- Configuring circuit breakers (with or without outlier detection)
- Using resilience features
- Creating fault injection
Requirements:
- Deploy httpbin service. It should be injected[Server].
- Deploy fortio service. It should be injected[Client].
- Create a circuit breaker for httpbin service with the following options:
- tcp: maxConnections: 1
- http: http1MaxPendingRequests: 1 maxRequestsPerConnection: 1
- outlierDetection: consecutive5xxErrors: 1 interval: 1s baseEjectionTime: 3m maxEjectionPercent: 100
- Check that the circuit breaker is working as expected.
Solution
# Deploy sample httpbin and inject istio manually
$ kubectl apply -f <(istioctl kube-inject -f samples/httpbin/httpbin.yaml)

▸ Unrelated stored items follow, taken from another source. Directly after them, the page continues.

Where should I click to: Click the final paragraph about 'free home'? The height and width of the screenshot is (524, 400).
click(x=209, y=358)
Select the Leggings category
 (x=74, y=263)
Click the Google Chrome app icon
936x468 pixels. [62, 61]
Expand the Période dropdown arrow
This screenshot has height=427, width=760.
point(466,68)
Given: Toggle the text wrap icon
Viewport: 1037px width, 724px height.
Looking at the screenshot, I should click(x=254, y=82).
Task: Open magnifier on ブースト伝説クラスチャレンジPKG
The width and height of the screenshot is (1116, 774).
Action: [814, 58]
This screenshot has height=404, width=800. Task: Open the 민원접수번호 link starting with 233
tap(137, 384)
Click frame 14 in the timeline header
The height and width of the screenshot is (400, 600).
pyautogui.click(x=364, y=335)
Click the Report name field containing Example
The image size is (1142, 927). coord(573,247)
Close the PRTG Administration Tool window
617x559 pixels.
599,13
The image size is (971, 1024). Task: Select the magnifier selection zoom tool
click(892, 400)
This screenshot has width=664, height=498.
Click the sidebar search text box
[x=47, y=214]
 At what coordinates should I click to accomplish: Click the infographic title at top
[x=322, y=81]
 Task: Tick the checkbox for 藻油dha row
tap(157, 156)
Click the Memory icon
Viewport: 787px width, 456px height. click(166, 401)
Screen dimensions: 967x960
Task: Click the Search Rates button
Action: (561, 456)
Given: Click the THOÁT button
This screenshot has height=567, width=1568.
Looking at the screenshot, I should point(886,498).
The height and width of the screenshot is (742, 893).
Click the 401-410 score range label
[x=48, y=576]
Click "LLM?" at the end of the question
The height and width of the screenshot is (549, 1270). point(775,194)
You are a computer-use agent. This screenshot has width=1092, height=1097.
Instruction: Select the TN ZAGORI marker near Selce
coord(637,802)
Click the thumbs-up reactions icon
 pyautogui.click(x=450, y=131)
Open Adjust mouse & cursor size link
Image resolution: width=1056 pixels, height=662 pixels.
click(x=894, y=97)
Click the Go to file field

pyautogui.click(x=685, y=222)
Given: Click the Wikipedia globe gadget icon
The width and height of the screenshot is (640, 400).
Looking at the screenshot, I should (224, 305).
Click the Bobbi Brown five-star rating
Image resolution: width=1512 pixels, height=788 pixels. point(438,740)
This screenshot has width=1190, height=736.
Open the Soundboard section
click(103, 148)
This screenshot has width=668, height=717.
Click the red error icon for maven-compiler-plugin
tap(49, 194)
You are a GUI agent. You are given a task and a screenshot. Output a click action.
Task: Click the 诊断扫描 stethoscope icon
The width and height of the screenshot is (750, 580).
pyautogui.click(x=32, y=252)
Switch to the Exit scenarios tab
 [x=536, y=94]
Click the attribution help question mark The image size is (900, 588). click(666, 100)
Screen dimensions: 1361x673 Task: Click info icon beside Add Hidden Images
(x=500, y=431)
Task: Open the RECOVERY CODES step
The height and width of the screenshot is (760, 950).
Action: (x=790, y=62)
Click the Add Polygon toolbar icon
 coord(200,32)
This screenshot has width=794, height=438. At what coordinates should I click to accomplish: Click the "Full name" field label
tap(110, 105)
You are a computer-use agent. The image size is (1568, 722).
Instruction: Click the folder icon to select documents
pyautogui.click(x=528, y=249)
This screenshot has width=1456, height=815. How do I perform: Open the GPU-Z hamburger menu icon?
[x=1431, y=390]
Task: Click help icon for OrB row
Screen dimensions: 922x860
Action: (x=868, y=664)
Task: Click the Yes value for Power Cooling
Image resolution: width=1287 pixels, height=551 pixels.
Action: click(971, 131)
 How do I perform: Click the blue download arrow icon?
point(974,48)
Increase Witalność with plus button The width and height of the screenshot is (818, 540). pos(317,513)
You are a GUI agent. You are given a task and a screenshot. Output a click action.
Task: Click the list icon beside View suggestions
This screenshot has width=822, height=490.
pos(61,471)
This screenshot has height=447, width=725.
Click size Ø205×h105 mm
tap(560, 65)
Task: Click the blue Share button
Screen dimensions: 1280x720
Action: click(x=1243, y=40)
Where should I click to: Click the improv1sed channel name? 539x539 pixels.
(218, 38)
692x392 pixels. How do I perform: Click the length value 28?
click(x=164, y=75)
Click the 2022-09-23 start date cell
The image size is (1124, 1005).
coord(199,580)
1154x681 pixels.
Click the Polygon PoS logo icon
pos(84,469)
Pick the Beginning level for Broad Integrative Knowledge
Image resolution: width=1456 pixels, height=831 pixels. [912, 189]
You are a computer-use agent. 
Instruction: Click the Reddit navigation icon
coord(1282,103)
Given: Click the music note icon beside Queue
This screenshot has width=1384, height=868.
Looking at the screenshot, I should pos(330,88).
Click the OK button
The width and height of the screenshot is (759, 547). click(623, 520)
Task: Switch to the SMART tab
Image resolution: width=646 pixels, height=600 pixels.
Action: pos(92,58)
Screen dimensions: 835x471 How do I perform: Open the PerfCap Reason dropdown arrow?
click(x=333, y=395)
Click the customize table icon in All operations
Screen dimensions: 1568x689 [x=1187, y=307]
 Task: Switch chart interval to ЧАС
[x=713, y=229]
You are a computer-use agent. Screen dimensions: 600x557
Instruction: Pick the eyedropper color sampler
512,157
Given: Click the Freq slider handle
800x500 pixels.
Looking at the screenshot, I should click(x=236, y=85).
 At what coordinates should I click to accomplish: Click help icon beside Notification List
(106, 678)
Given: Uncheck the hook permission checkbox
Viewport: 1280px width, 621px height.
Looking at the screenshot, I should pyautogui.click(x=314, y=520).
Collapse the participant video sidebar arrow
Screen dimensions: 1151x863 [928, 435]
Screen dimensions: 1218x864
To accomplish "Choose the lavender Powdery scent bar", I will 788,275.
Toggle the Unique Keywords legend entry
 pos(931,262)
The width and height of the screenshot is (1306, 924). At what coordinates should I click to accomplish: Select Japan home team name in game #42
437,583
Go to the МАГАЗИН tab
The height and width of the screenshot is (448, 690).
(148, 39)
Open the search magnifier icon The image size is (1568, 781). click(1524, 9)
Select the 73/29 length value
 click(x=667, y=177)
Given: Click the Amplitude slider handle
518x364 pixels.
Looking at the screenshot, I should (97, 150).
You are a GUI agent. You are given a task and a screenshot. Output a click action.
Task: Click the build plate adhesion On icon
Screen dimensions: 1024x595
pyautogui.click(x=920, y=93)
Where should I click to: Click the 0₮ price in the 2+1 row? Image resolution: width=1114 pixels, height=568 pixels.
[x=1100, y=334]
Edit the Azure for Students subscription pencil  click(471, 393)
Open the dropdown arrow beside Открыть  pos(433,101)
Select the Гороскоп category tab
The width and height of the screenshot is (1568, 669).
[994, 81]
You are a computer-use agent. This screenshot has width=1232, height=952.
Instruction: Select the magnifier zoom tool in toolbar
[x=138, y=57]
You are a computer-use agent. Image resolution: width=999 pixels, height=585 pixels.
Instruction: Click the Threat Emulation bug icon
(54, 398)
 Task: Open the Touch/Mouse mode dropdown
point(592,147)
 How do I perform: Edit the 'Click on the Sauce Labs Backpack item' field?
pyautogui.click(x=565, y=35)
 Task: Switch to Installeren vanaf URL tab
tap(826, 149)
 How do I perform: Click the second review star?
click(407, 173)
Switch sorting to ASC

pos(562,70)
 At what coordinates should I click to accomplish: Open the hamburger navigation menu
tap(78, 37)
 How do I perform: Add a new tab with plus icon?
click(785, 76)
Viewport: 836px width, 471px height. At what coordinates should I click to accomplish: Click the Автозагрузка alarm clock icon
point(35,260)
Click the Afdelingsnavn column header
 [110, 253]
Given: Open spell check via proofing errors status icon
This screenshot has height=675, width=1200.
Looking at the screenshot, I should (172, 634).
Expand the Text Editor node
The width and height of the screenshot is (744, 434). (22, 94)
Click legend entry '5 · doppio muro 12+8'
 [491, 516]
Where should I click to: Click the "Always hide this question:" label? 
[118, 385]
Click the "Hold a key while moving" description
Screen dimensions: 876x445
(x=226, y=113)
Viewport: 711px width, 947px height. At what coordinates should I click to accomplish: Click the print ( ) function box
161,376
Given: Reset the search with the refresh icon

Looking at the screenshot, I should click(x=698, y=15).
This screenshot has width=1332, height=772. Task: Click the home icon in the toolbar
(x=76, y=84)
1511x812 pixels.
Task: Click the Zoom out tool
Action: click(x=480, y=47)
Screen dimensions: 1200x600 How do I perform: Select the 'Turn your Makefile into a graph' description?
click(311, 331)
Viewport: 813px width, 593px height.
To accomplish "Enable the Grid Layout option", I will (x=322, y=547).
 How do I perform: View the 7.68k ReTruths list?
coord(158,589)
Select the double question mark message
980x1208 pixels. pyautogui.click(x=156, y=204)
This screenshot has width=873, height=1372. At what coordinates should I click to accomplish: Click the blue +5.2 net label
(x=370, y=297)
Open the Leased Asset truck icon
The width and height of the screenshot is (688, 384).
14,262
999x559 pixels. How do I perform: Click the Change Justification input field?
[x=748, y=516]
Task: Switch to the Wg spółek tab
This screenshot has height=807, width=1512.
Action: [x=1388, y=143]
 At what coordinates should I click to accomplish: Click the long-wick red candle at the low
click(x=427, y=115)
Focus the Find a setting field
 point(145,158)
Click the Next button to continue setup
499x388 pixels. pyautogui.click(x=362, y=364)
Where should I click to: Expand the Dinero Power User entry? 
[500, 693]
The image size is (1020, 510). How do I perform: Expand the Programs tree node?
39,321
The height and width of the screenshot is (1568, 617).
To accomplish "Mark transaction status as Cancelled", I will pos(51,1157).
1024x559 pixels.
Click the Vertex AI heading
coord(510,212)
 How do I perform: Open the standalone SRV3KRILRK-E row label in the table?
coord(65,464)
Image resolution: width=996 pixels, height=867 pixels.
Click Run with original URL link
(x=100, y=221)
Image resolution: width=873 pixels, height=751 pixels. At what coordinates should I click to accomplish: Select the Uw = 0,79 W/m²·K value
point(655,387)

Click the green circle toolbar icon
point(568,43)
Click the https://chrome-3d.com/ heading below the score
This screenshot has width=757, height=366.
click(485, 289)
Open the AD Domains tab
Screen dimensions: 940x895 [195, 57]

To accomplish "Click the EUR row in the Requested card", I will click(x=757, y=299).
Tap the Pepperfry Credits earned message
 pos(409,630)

# Create a destination rule to apply circuit breaking settings when calling the httpbin service [with outlierDetection]
$ kubectl apply -f - <<EOF
apiVersion: networking.istio.io/v1alpha3
kind: DestinationRule
metadata:
name: httpbin
spec:
host: httpbin
trafficPolicy:
connectionPool:
tcp:
maxConnections: 1
http:
http1MaxPendingRequests: 1
maxRequestsPerConnection: 1
outlierDetection:
consecutive5xxErrors: 1
interval: 1s
baseEjectionTime: 3m
maxEjectionPercent: 100
EOF
# Verify the destination rule was created correctly
$ kubectl get destinationrule httpbin -o yaml
# Create a client to send traffic to the httpbin service.
# The client is a simple load-testing client called fortio.
# Fortio lets you control the number of connections, concurrency, and delays for outgoing HTTP calls.
# You will use this client to “trip” the circuit breaker policies you set in the DestinationRule.
$ kubectl apply -f <(istioctl kube-inject -f samples/httpbin/sample-client/fortio-deploy.yaml)
# Log in to the client pod and use the fortio tool to call httpbin. Pass in curl to indicate that you just want to make one call:
$ export FORTIO_POD=$(kubectl get pods -l app=fortio -o 'jsonpath={.items[0].metadata.name}')
$ kubectl exec "$FORTIO_POD" -c fortio -- /usr/bin/fortio curl -quiet http://httpbin:8000/get
...
HTTP/1.1 200 OK
server: envoy
...
# You can see the request succeeded! Now, it’s time to break something.
# Tripping the circuit breaker
# In the DestinationRule settings, you specified maxConnections: 1 and http1MaxPendingRequests: 1.
# These rules indicate that if you exceed more than one connection and request concurrently, you should see some failures when the istio-proxy opens the circuit for further requests and connections.
# Call the service with two concurrent connections (-c 2) and send 20 requests (-n 20):
$ kubectl exec "$FORTIO_POD" -c fortio -- /usr/bin/fortio load -c 2 -qps 0 -n 20 -loglevel Warning http://httpbin:8000/get
...
{"ts":1704298676.512727,"level":"info","r":1,"file":"logger.go","line":254,"msg":"Log level is now 3 Warning (was 2 Info)"}
Fortio 1.60.3 running at 0 queries per second, 4->4 procs, for 20 calls: http://httpbin:8000/get
Starting at max qps with 2 thread(s) [gomax 4] for exactly 20 calls (10 per thread + 0)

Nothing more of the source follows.